#### What you have to do
Copy out the listing below word for word, omitting the pictures.

#### The records
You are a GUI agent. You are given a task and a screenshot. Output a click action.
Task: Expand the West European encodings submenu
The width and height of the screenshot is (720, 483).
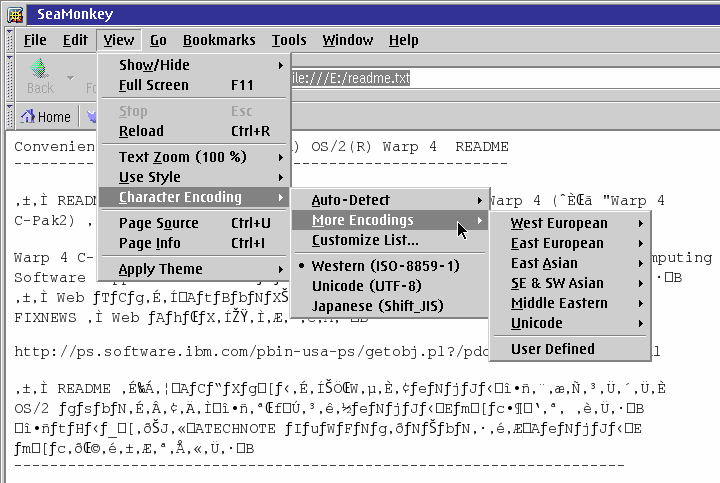(558, 223)
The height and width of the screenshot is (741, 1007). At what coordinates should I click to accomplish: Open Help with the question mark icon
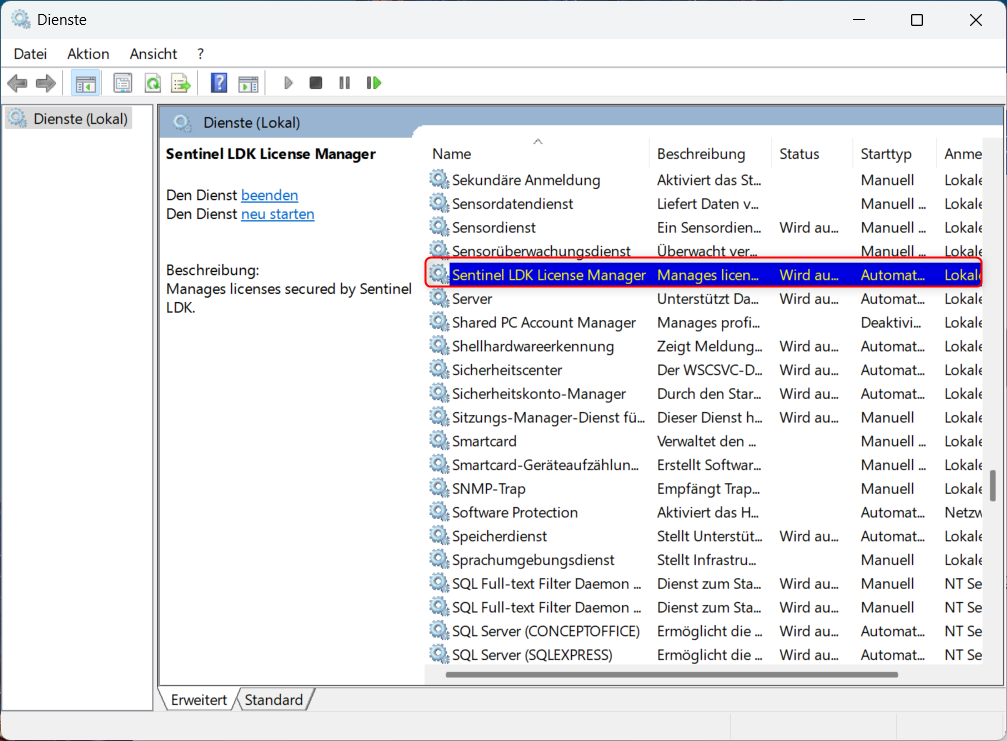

#### Correct output
You are a GUI agent. You are given a task and a screenshot. Output a click action.
Task: Expand the West European encodings submenu
The width and height of the screenshot is (720, 483).
(558, 223)
The height and width of the screenshot is (741, 1007). At what coordinates should I click to accomplish: Open Help with the question mark icon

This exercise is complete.